Tuesday 3 September 2019 10:31 pm

Chancellor announces extra £2bn Brexit funding during Westminster chaos

Chancellor Sajid Javid will announce a further £2bn to be spent on Brexit when he lays out government funding for the next year tomorrow, taking the total spent on Brexit planning to £8bn.

Read more: Rebel numbers creep up ahead of critical Brexit vote

The new money is to be spent in the year after Britain leaves the European Union, the Treasury said in a statement, which the government has promised will be on October 31.

It comes after Javid announced an extra £2.1bn of funding in July to “turbo-charge” preparations for a no-deal Brexit.

Critics say the government is wasting money by going for a damaging no-deal Brexit that will cost the economy.

The announcement comes amid political chaos in Westminster.
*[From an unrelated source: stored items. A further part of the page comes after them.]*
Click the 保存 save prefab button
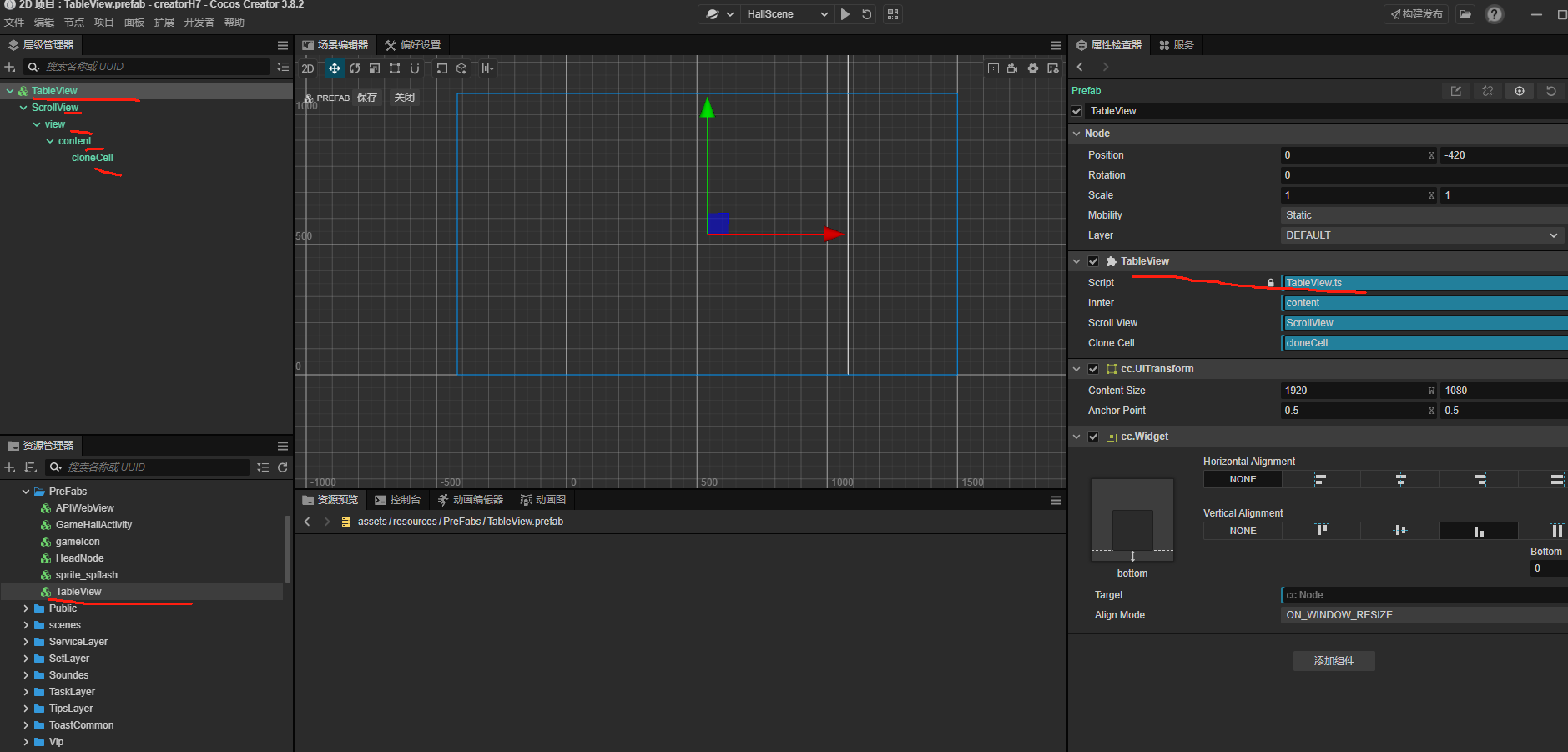This screenshot has width=1568, height=752. pyautogui.click(x=367, y=98)
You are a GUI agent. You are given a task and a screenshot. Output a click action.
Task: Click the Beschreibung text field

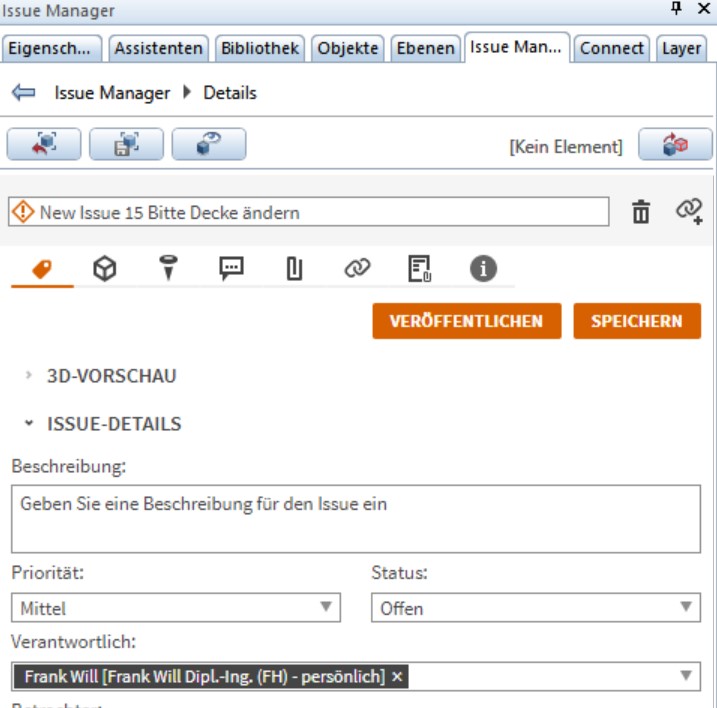pos(355,519)
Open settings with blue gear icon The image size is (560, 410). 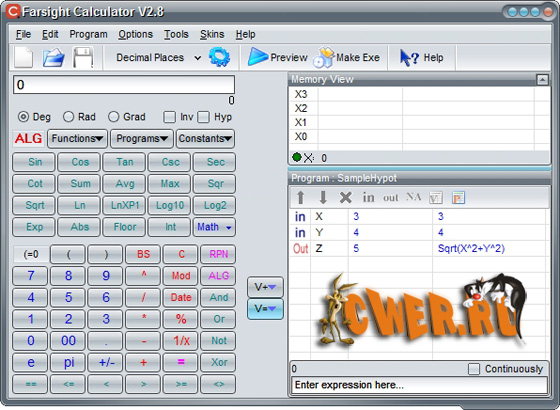pos(219,57)
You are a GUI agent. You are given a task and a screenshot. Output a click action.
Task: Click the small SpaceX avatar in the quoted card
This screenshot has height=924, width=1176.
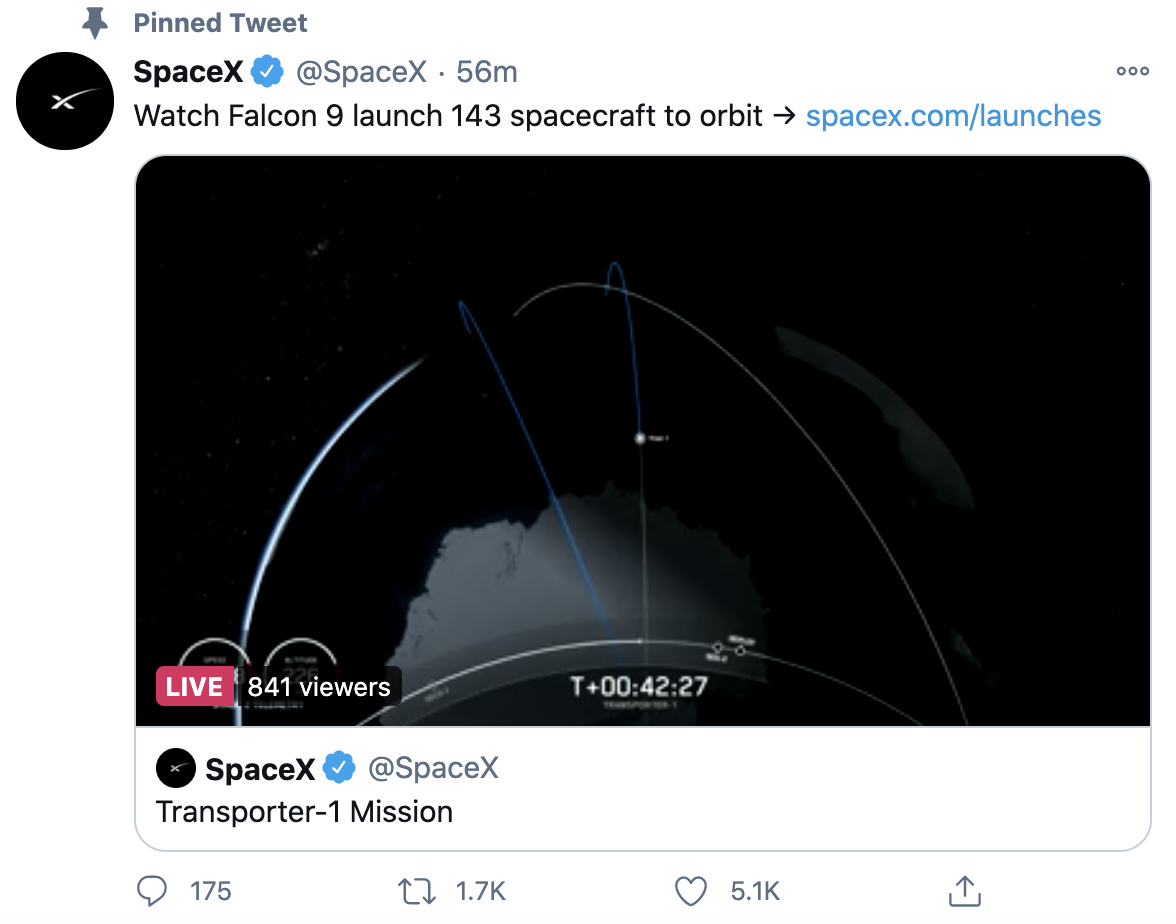click(x=176, y=768)
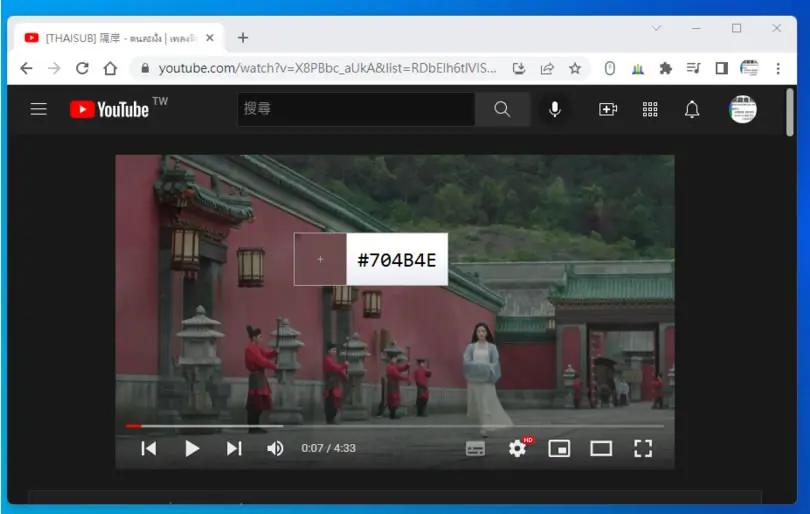Image resolution: width=810 pixels, height=514 pixels.
Task: Open the create video icon
Action: (x=608, y=109)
The government lost a key vote tonight which allows MPs to take control of parliament and try to stop a no-deal Brexit tomorrow.

The Treasury has said the money includes funding for the Home Office to support border forces and extra cash to help British ports cope with Brexit.

It means more than £8.3bn will have been spent planning for and delivering Brexit since the referendum in 2016.

This includes the original £4.2bn of Brexit funding allocated by former chancellor Philip Hammon in 2016, the additional injection of £2.1bn announced in July, and the new funding of £2bn announced today for the next two years.

Chancellor of the Exchequer Sajid Javid said: “One of my first acts as Chancellor was to announce £2.1bn additional funding to prepare to leave the EU.”

“This new funding will ensure that departments can grasp the opportunities created by Brexit after we leave on 31 October.”

Anti-Brexit group Best for Britain accused the government of wasting money, however.

Read more: Labour MPs attempt to reintroduce old Brexit deal

Best for Britain chief executive Naomi Smith said: “How much more money has to be thrown at this misguided project before even this Government cries, Enough?” She said “£2bn would pay for 50,000 nurses.”